▶ [SELECTED TEXT]:
■ ■ ■
Pro-life organizations are notorious for their association with the Roman Catholic church. Look no further than the recent popularity of Unplanned, a movie about Abby Johnson’s experience as the former director of a Planned Parenthood clinic and her transition into pro-life ministry. Abby Johnson is not only the new darling of the pro-life movement; she is proudly Catholic and has talked about her conversion out of a Baptist and Episcopalian background. Johnson is only one of many Catholics at the forefront of pro-life ministry.  

So what?

Earlier this year, I resigned my participation with the pregnancy resource center at which I volunteered after a disagreement with a Catholic volunteer over the nature of the gospel. In a nutshell, I was told that we should be treating Roman Catholics as members of the larger body of Christ. The staff’s argument was that a belief in the Triune nature of God was enough to mark someone as a Christian. Sure, they had included in their statement of the gospel the importance of salvation by grace alone through faith alone, but I was told this pivotal point was not to be pressed in conversations with Catholic volunteers or clients.

This is Mere Christianity, a new movement that seeks to whittle Christianity down to its most basic building blocks. Doctrine doesn’t matter. The nature of justification, the imputation of Christ’s righteousness, the transformative power of God’s sanctifying work in us−don’t you know none of that matters if you simply believe in the Trinity and Christ’s resurrection?

Salvation by Grace Alone through Faith Alone

How far are we willing to go to save the unborn? Before you pick up your signs and storm the sidewalks of your local Planned Parenthood, let me make myself clear. My question for Christians in pro-life ministry is really this: Is it enough to end the practice of abortion by any means necessary, even if that means undermining the gospel message? It should be obvious to us that any Christian ministry must start with the gospel as its primary mission (Mark 16:15, Matthew 28:19). Who then should we partner with in ministry? Fellow believers.

“Peace is not to be purchased by the sacrifice of truth.”

John Calvin, Tracts and Treatises

Should we partner with Roman Catholics? Are they fellow believers? The real question is not whether there are true Christians within the Roman Catholic church. It is possible there are people who attend Catholic churches who believe in the truth of the gospel−that they are saved by grace alone through faith alone and not of works (Ephesians 2:8-9). But is this what the Roman Catholic church teaches? Is a faithful follower of the Roman Catholic church (one who understands and affirms the doctrines of Roman Catholicism) holding to a Biblical soteriology? Unequivocally, the answer to both questions is no.

Are Roman Catholics simply Protestants with the addition of smells and bells? At the Council of Trent, Rome gave its response to the Reformation. Rome argued that faith was the start of justification, the jumping off point if you will, but only accomplished through the sacraments (the works of baptism, penance, communion, etc.). In one hand they held faith and grace, in the other the sacraments. One could not be justified before God without both. The Roman Catholic church has even gone so far as to call the priest an “Alter Christus”, literally “another Christ”. The Roman Catholic doctrine of justification espoused in the Council of Trent was in direct opposition to the Reformers who affirmed justification was through the imputed righteousness of Christ and not through works (2 Corinthians 5:21).

“The faith of the church must be tried by God’s word, and not God’s word by the church; neither yet my faith.”
■ ■ ■
▶ [WORK INSTRUCTIONS]:
**1)** List every Bible passage that the article on pro-life ministry cites by book, chapter, and verse.
**2)** Retype the portion of the article on pro-life ministry between "John Calvin, Tracts" and "questions is no.", inclusive.
Answer using nothing but the article on pro-life ministry.

▶ [RAW DATA]:
■ ■ ■
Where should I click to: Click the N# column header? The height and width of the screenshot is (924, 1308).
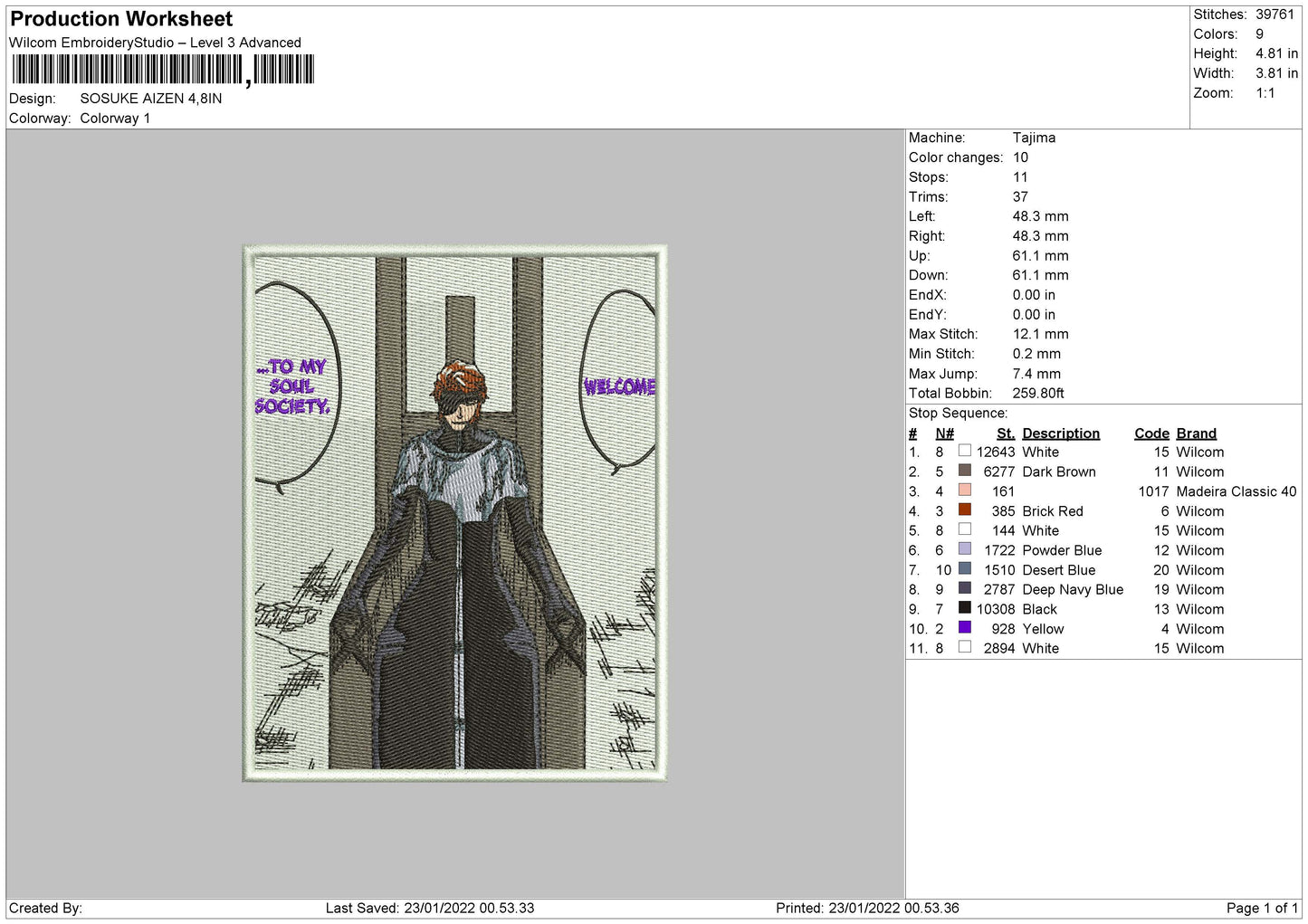(944, 433)
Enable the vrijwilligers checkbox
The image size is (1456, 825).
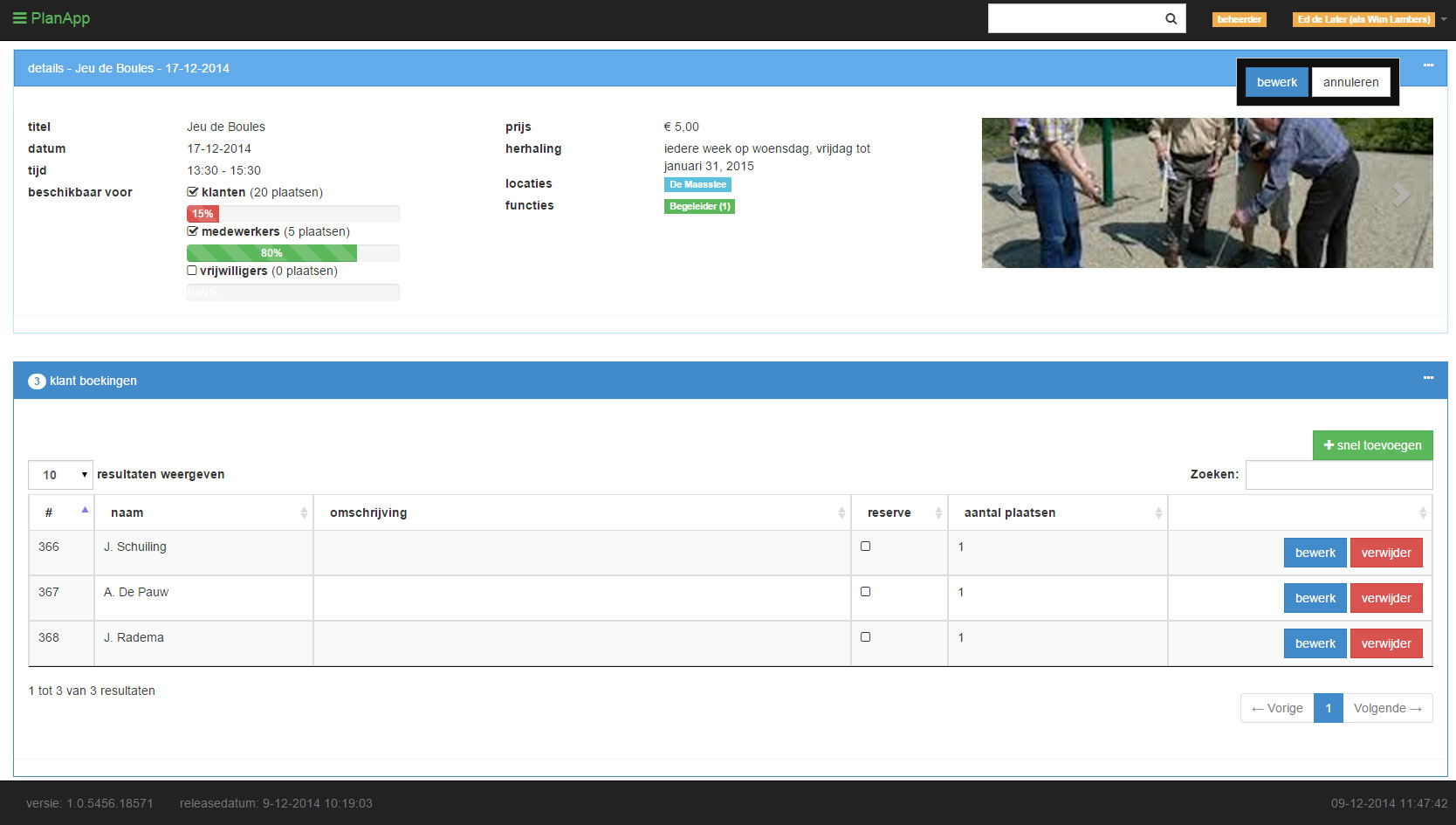pos(192,271)
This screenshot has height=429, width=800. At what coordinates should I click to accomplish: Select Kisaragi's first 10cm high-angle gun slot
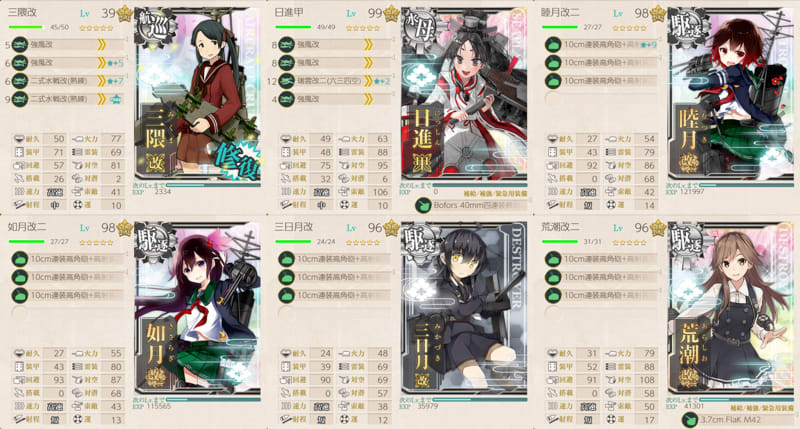click(x=67, y=259)
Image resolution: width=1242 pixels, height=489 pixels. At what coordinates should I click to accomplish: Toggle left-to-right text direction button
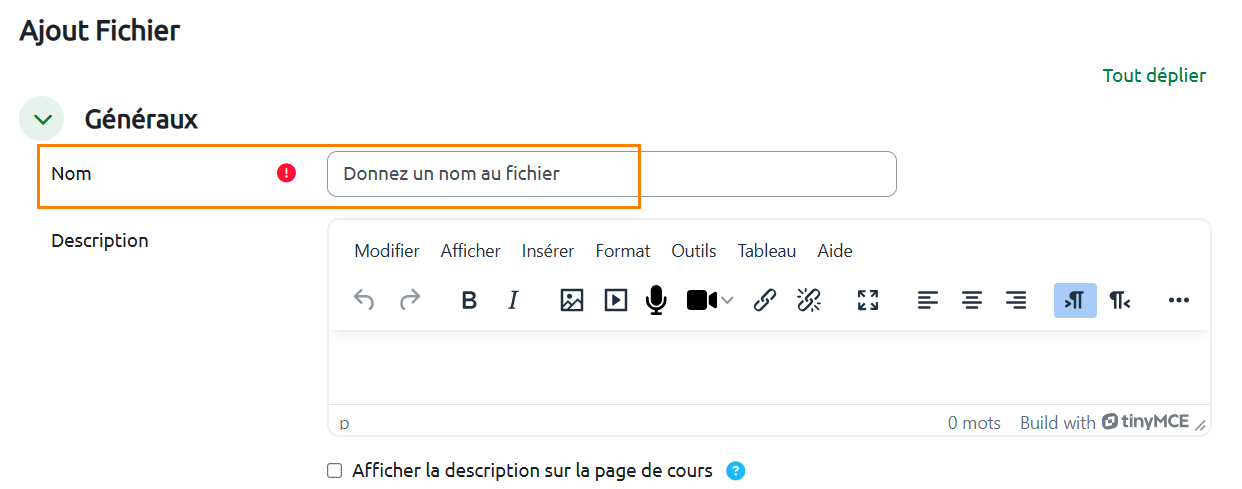[1075, 300]
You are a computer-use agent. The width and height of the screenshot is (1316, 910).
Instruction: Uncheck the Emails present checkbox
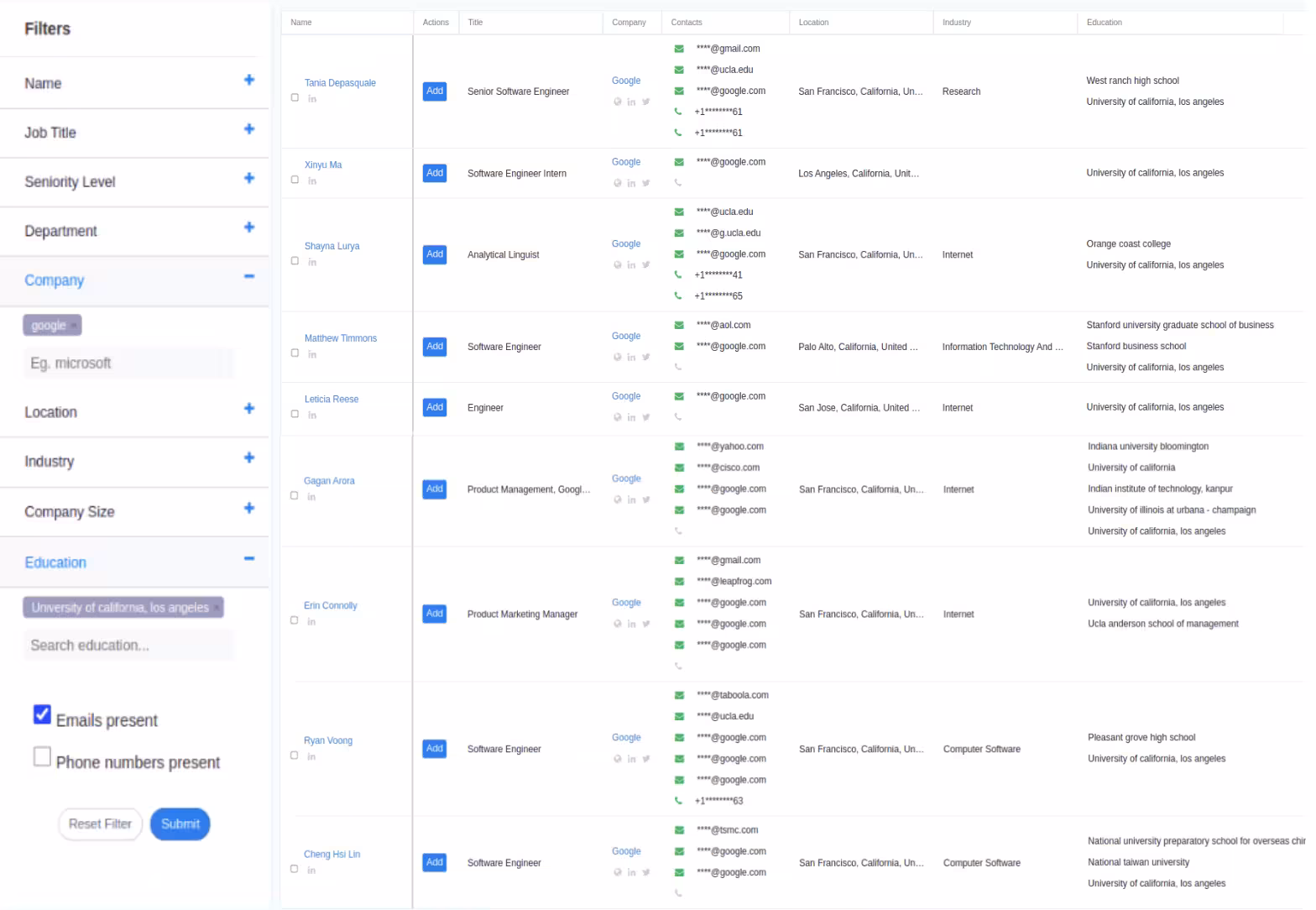(42, 714)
■ ■ ■
▶ [LIST OF SOLUTIONS]:
**1)**
Mark 16:15
Matthew 28:19
Ephesians 2:8-9
2 Corinthians 5:21

**2)**
John Calvin, Tracts and Treatises

Should we partner with Roman Catholics? Are they fellow believers? The real question is not whether there are true Christians within the Roman Catholic church. It is possible there are people who attend Catholic churches who believe in the truth of the gospel−that they are saved by grace alone through faith alone and not of works (Ephesians 2:8-9). But is this what the Roman Catholic church teaches? Is a faithful follower of the Roman Catholic church (one who understands and affirms the doctrines of Roman Catholicism) holding to a Biblical soteriology? Unequivocally, the answer to both questions is no.